Do Brands Have Finite Lives?

For modern consumers, brands represent a unique symbol that defines and determines the comp[any and its products. Branding has a great impact on a company’s market position and adds value to its image. A company’s market share, current, and future may fluctuate readily. Competitors’ marketing mixes are designed to switch customers to their own brands. Thus, executives are concerned with brand switching–they wish to increase the switch-in rate and decrease the switch-out rate. In spite of the great popularity of many brands, “Brands cannot be expected to last forever”.

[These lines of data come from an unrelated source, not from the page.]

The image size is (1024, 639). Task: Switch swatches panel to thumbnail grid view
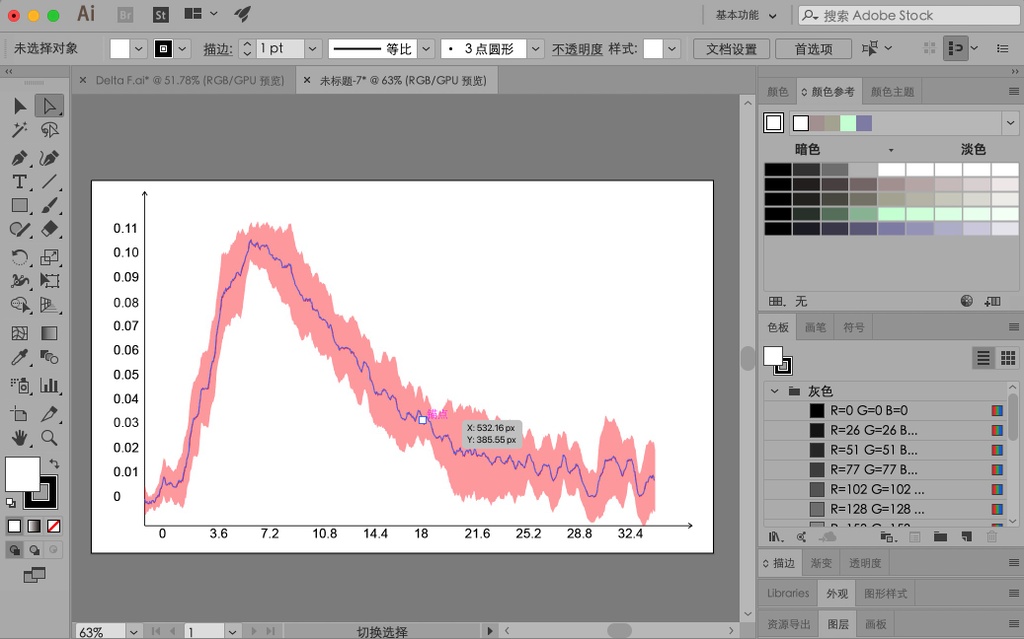click(1007, 358)

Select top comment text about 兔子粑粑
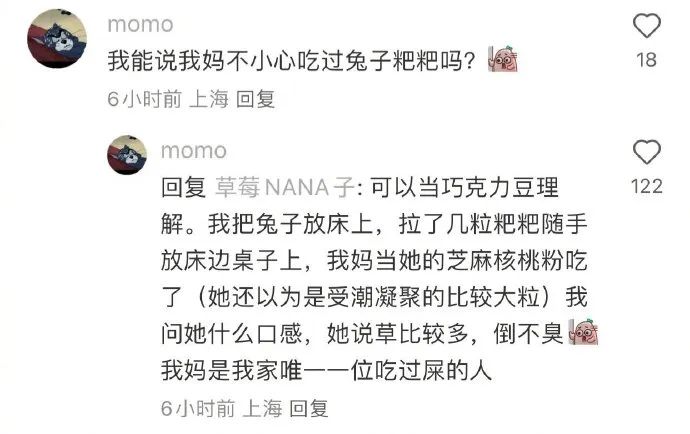291,60
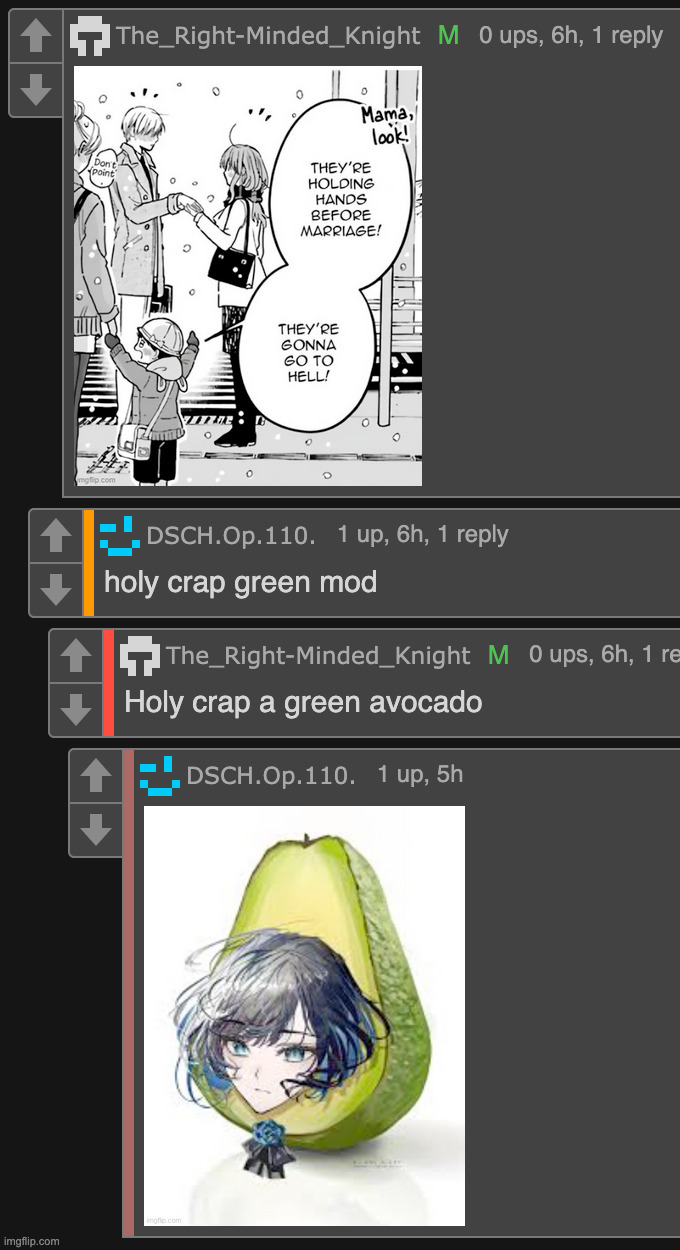
Task: Open The_Right-Minded_Knight profile in top comment
Action: (x=268, y=36)
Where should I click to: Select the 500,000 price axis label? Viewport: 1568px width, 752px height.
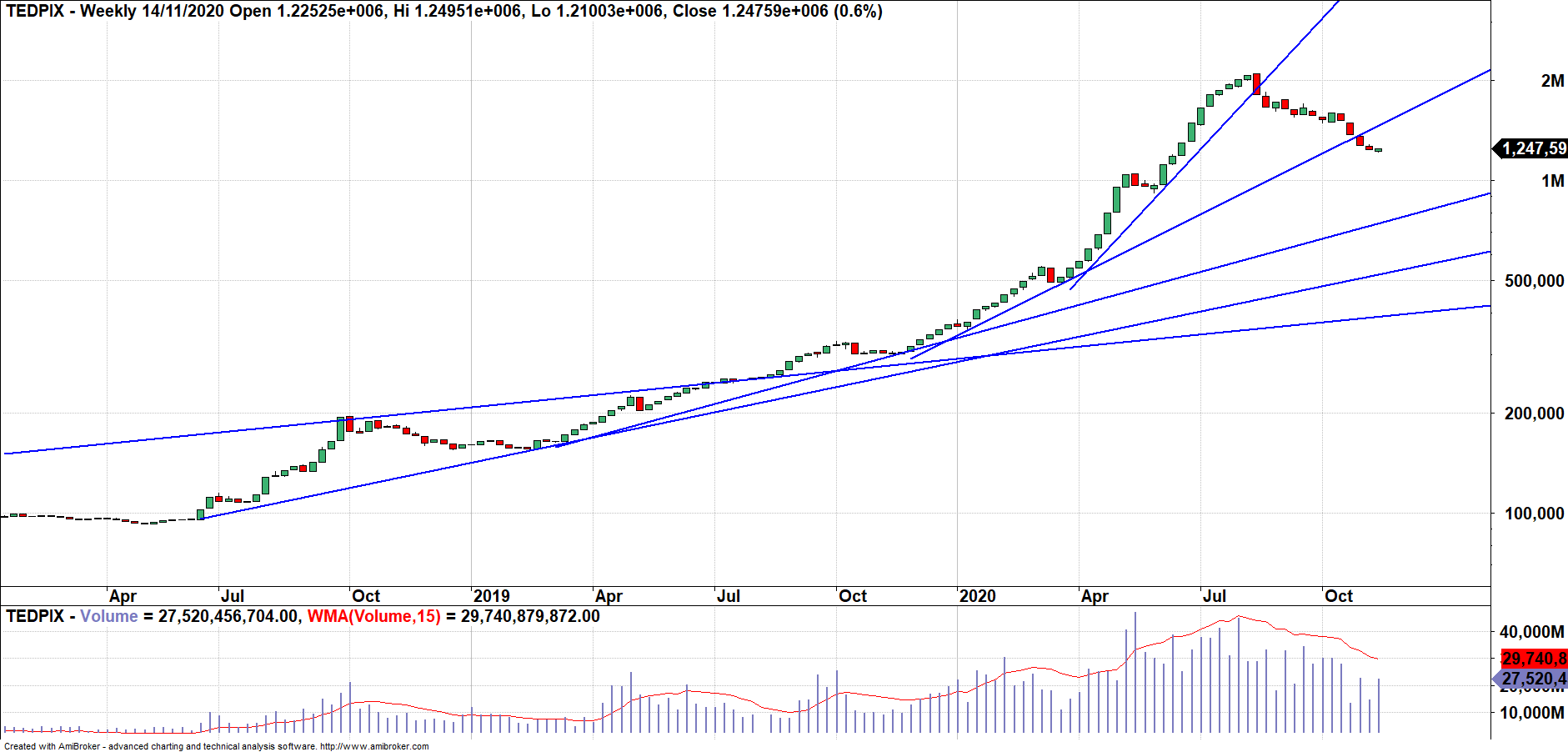point(1533,281)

Brands cannot last forever because they are just a company’s image, which can be changed and transformed. From historical examples of the Enlightenment period or Rococo, it becomes evident that social and cultural values and tastes are changed greatly. It is difficult to imagine that a popular product of the Enlightenment would be still relevant today and would keep its name and features (Gregory 2007). The problem is that brands are not cultural symbols and representations of the historical epoch. From the corporate point of view, the total branding purpose is to capitalize on existing and potential resources and translate them into profitable marketing ventures. The example of Adidas or McDonald’s shows that to do so, the companies shape, change, and modify consumer behavior to bring it into line with corporate objectives and thereby gain a competitive advantage. Hence, although consumers shape business activity, marketing programs are designed to influence consumer behavior. During periods of expanding markets, volume, price, and distribution channels are important factors and mass branding supports them. As markets mature, branding becomes a competitive weapon. Now minor product adjustments are stressed to persuade consumers who know the product to select it over competitors’ products, and to endeavor to increase the rate of use. Branding does support the actual distribution of products and can be used to push or pull a product through distribution channels. By creating demand at the ultimate consumer level, L’Oreal branding can influence retailer and wholesaler decisions to carry a product — this pulls the product through the channels (Gregory 2007).

Brands and branding should not be confused with art, culture, and social symbols. Brands are a part of marketing, and if the company disappears from the market or bankrupts in some years, its brand would disappear also. The brand does not exist in isolation from the company, marketing campaigns, and consumers who buy the product (Aaker, 2003).

A lack of consensus often exists within a company as to what branding is designed to do. The role and purpose of branding are to burst sales, introduce a new product, develop a general image, or promote a brand name. All of these are legitimate branding tasks, each of which requires a different solution. It is useful to distinguish the task of maintaining market position from that of cultivating and developing new markets (Ind, 1998). Marketing management must define its branding tasks unambiguously before effective campaigns are launched (Schmitt and Simonson 2008). The nature of branding tasks is indicated by the decisions that must be made: the amount of money to be spent on branding, the allocation of the budget among classes of media, the specific media to be selected within each class, the frequency and continuity of ads, the makeup of the specific messages to be presented, and the kinds and amount of branding research.

References

Aaker, D. 2003. Managing Brand Equity, New York: Free Press.

Gregory, J. R. 2007. Leveraging the Corporate Brand, Lincolnwood, IL: NTC Business Books.

Ind, N. 1998. “An Integrated Approach to Corporate Branding,” Journal of Brand Management 6 (5): 323-329.